Final Insights and Takeaways
The authors of this new study showed compelling evidence that in the geographies and periods studied, extreme weather events appear to have very little influence on the average attention paid by various politicians and political parties on climate-related matters. Their use of press releases as a proxy for the attention paid to environmental or climate issues was a clever one, given the sheer volume and velocity of information contained therein. As we discussed, press releases are one measure to display how political parties and politicians think, but that the “null” result held across multiple years, geographies, and (most) political parties across a range of extreme weather events is telling.
Although it’s crucial not to generalize these results beyond their study boundary, it raises the question of “if extreme weather events can’t get politicians to talk about and pay more attention to climate matters, what will?” There’s an interesting disconnect buried within the paper we reviewed here, namely the citation of previous studies (here and here) showing that extreme weather events influence voter opinions, including on climate change. So if extreme weather events sway constituents, but politicians aren’t swayed, that suggests other influential factors might be needed (e.g., displaying economic growth potential from climate tech, etc.) to spur attention and policy to mitigate or adapt to climate change.
Of course, press releases may be an imperfect measure of what politicians are genuinely paying attention to. Even if there was an observed effect shown in this study that increased attention was paid after extreme weather events, it’s not a given that the increased attention leads to action like bills written to address climate change, and the passage and implementation of those hypothetical bills.

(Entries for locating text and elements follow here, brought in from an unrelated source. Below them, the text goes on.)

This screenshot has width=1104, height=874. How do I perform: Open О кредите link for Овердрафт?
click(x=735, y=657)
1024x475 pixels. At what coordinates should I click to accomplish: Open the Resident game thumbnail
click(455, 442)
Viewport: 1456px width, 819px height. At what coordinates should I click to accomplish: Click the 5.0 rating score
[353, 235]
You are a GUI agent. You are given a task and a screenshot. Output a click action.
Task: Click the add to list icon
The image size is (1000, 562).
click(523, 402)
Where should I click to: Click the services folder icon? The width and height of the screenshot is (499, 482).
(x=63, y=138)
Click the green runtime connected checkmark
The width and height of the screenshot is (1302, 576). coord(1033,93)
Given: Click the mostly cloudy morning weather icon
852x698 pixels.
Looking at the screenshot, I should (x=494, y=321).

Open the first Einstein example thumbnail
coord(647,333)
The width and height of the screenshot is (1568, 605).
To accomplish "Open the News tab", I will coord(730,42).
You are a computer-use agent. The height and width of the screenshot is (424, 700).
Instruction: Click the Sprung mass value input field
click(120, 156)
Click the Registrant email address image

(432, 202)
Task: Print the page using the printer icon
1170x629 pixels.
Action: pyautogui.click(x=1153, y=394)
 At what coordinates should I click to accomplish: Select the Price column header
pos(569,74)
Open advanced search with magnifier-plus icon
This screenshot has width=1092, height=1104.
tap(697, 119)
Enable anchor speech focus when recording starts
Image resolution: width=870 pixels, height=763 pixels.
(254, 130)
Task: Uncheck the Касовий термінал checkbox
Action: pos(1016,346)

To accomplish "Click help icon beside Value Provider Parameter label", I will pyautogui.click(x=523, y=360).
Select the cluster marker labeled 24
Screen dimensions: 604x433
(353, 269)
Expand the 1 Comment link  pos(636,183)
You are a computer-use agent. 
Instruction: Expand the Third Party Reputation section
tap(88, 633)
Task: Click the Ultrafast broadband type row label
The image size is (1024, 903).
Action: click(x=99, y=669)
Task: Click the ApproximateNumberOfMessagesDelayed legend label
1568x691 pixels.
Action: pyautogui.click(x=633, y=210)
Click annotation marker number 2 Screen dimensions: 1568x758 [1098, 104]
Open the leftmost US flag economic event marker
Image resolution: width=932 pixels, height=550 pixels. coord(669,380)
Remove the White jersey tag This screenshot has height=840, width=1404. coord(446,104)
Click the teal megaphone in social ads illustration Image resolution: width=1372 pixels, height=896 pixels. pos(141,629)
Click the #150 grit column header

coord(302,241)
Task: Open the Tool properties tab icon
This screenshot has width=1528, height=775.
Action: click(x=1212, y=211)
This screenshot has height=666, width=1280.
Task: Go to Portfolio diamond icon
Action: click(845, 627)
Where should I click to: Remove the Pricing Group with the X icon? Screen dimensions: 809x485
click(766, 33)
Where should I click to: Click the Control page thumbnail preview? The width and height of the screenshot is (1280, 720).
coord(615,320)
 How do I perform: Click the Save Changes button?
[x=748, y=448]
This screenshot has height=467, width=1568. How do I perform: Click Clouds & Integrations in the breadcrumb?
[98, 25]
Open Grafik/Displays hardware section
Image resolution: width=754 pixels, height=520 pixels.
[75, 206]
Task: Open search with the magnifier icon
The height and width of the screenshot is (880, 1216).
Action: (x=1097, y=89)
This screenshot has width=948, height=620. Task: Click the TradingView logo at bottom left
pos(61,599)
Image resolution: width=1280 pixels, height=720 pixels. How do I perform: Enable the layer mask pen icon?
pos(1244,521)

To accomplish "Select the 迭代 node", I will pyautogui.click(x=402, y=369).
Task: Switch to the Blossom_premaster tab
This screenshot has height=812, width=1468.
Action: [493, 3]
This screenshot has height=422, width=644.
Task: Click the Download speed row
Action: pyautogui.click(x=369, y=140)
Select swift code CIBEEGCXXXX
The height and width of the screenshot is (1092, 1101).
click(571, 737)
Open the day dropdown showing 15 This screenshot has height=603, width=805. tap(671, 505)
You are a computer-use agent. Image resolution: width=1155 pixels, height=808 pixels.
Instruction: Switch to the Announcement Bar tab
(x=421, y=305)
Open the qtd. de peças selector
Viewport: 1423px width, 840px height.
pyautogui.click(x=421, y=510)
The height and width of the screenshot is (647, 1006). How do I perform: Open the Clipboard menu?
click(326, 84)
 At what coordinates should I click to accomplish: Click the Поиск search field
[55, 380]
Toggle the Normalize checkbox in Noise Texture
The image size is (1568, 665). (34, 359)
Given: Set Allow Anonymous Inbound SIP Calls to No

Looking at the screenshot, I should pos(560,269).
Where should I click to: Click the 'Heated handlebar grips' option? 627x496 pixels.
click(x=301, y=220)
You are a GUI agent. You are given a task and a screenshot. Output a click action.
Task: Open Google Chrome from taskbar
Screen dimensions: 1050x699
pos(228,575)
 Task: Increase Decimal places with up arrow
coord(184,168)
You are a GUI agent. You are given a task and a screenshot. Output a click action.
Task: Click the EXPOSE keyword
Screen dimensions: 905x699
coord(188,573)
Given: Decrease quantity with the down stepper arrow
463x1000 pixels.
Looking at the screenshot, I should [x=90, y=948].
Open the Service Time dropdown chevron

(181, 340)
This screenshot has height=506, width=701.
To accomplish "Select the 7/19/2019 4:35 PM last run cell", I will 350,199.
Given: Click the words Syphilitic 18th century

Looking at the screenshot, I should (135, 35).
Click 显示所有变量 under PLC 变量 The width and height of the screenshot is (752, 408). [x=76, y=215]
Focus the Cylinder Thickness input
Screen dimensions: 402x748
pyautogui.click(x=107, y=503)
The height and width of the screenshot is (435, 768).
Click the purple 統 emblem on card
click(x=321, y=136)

It could be an informative exercise to re-create the methods used by this study’s authors to see if extreme weather in the US has a notable effect on how Senators or congressional representatives pay attention to climate. The results could go further by assessing voting records on related issues (e.g., by linking raw vote information (e.g., via the US Senate’s vote tallies) or leveraging aggregated data put together by others (e.g., that compiled by GovTrack or the scorecards and vote tallies on climate-related issues specifically published by groups like the League of Conservation Voters)). Such work could provide important clues for those advocating for investment and pro-climate legislation to understand better the best mechanisms to reach and spur action from lawmakers.